(Records for finding displayed items)
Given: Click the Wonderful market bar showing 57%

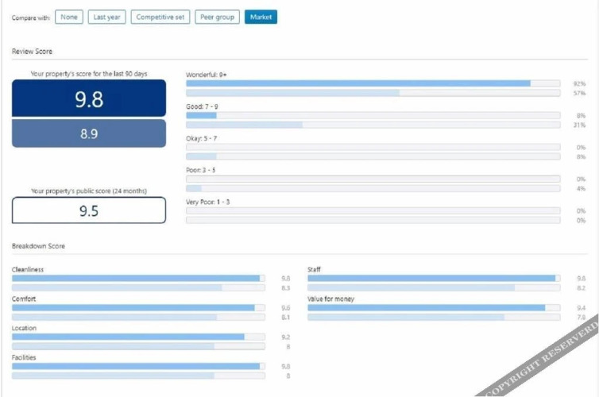Looking at the screenshot, I should click(373, 93).
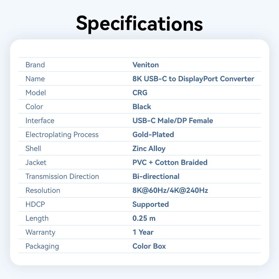Select the Warranty value 1 Year

143,232
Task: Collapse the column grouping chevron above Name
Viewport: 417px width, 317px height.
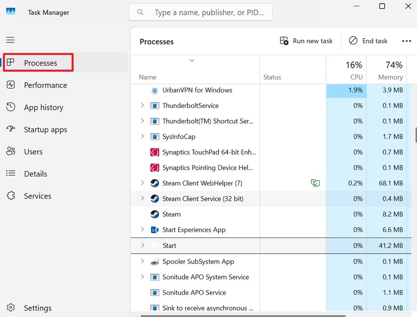Action: pyautogui.click(x=191, y=60)
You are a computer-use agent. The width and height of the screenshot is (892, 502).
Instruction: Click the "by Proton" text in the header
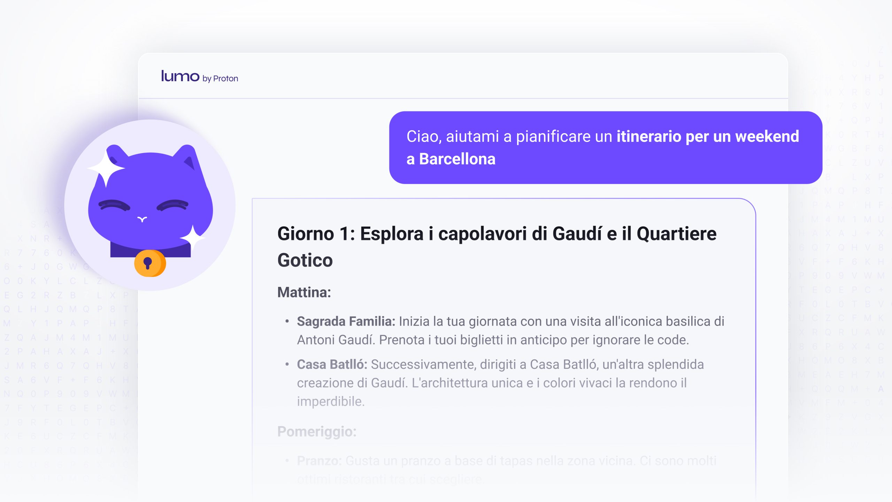220,79
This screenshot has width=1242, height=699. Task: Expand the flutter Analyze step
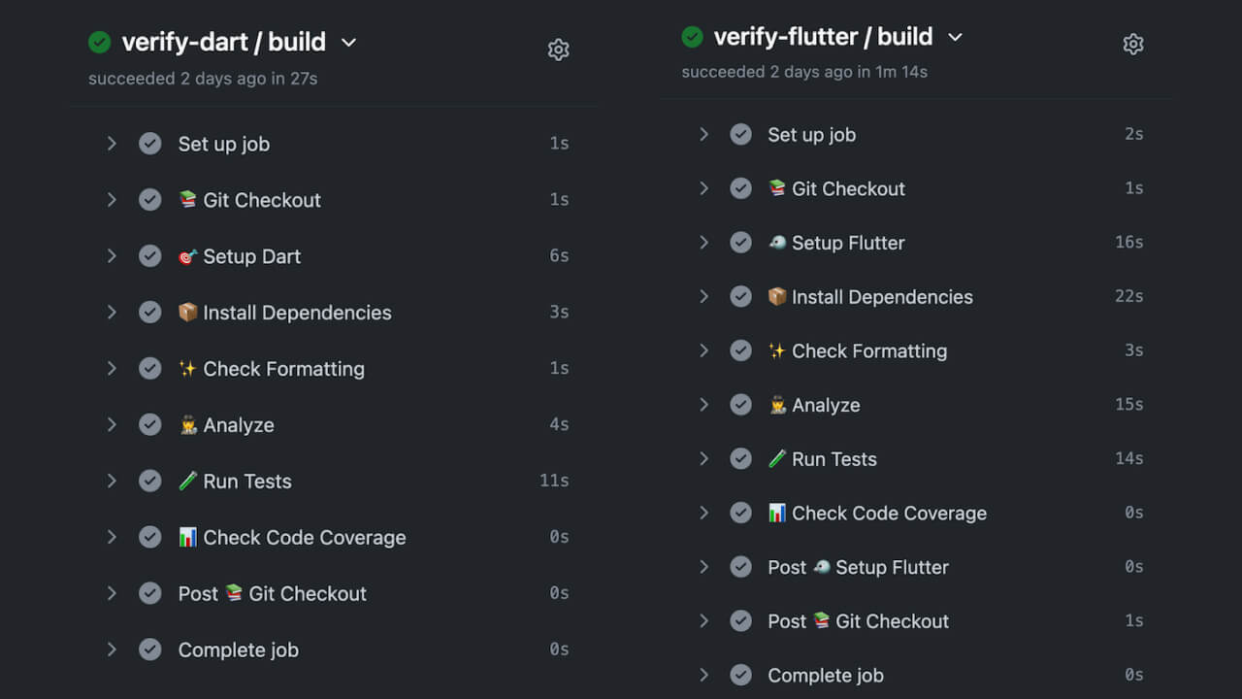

**Objective**
Set out the lines above as a numbered list, skipping any blank lines and omitting the pictures.

**Answer for the task**
1. Given: Click the Wonderful market bar showing 57%
2. Looking at the screenshot, I should click(373, 93).
3. Select the Warranty value 1 Year
4. 143,232
5. Task: Collapse the column grouping chevron above Name
6. Viewport: 417px width, 317px height.
7. Action: pyautogui.click(x=191, y=60)
8. You are a computer-use agent. The width and height of the screenshot is (892, 502).
9. Instruction: Click the "by Proton" text in the header
10. 220,79
11. This screenshot has width=1242, height=699. Task: Expand the flutter Analyze step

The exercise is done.